1946, zurück in New York, schrieb er in nur neun Tagen seinen ersten Krimi »I, the Jury« herunter. Grund dafür war schlicht und einfach Geldmangel, denn Spillane wollte mit seiner Frau Mary Ann ein Haus bauen. 1000 US-Dollar musste er dafür aufbringen – weit mehr, als er hatte. Basierend auf dem Charakter des Mike Danger, den er vormals in einem seiner Comics kreiert hatte, wurde so die schnell berühmt werdende Figur des Mike Hammer geboren – in Chauvinismus, Rassismus und Brutalität ein krasser Gegensatz zum fast ritterlich anmutenden Philip Marlowe von Chandler. Die Hardcover-Ausgabe, die 1947 erschien, war nun aber keinesfalls der erhoffte Erfolg. Vier Verlage lehnten die Story zuerst auch als zu brutal und zu »schmutzig« ab. Erst in Form des Taschenbuchs wurde »I, the Jury« der Durchbruch. Dadurch ermutigt, schrieb Spillane weiter an der Mike-Hammer-Serie – und die Auflagen stiegen von Folge zu Folge. In einer 1967 veröffentlichten Liste der meistverkauften Bücher in Amerika zwischen 1895 und 1965 belegte Spillane ganze sieben Plätze der Top-30.

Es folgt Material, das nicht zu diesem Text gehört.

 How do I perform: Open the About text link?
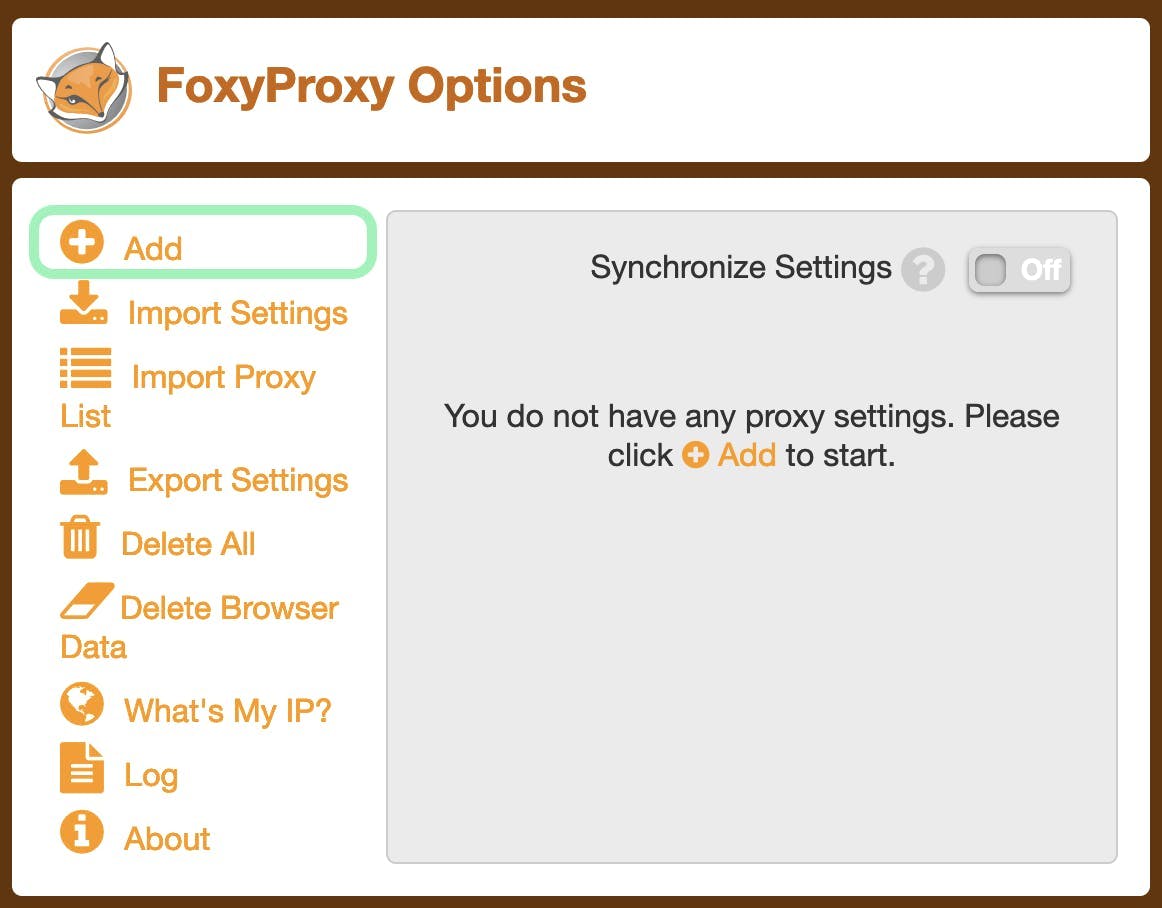(x=167, y=839)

Mit dem Erfolg wuchs aber auch die Zahl der Kritiker, die Spillane nicht gerade mit Samthandschuhen anfassten. Besonders die Darstellung von Sexualität und Gewalt war den Kritikern ein Dorn im Auge. Zwar nahm er nach Außen die Kritik gelassen hin, war innerlich aber verletzt, was dazu führte, dass sich Spillane aus der »High-Society« des öffentlichen Lebens zurückzog und das Image des Bier trinkenden Proletarier-Schriftstellers pflegte. Ironischerweise wurde genau dieses Image in seiner berühmten Werbung für Miller Beer untermauert. Spillane füllte sich gründlich missverstanden, denn seiner Auffassung nach schrieb er insbesondere für Veteranen des Zweiten Weltkriegs, die schließlich soviel durchgemacht hätten, um auch Spillanes Schreibe zu verkraften und vor allem zu verstehen. In Spillanes Entscheidung, sich 1952 den Zeugen Jehovas anzuschließen, fühlten sich seine Kritiker jedoch nur noch mehr in ihrer Haltung bestärkt.

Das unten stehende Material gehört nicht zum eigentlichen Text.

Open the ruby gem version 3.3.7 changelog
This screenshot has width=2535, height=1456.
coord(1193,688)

»Crime novels are a good way to make money«

Mickey Spillane war trotzdem stets ein Mann, der für Geld schrieb (»Crime novels are a good way to make money«). Als er es hatte, wusste er es zu genießen. Für einige Jahre hielt er sich schriftstellerisch zurück, fuhr Autorennen, arbeitete als Zirkusartist und gründete eine Filmgesellschaft. Hier gönnte er sich den seltenen Spaß, Mike Hammer in dem B-Movie »The Girls Hunters« (1962, dt. »Der Killer wird gekillt«/»Die Mädchenjäger«) höchstpersönlich zu mimen – ganz und gar nicht schlecht übrigens. Spillane war auch mitverantwortlich für diverse Hammer-TV- Filme und gleich mehrere Fernsehserien in den 80ern und 90ern, in denen Schauspieler Stacy Keach in der Titelrolle den Zenit seiner Karriere erreichte.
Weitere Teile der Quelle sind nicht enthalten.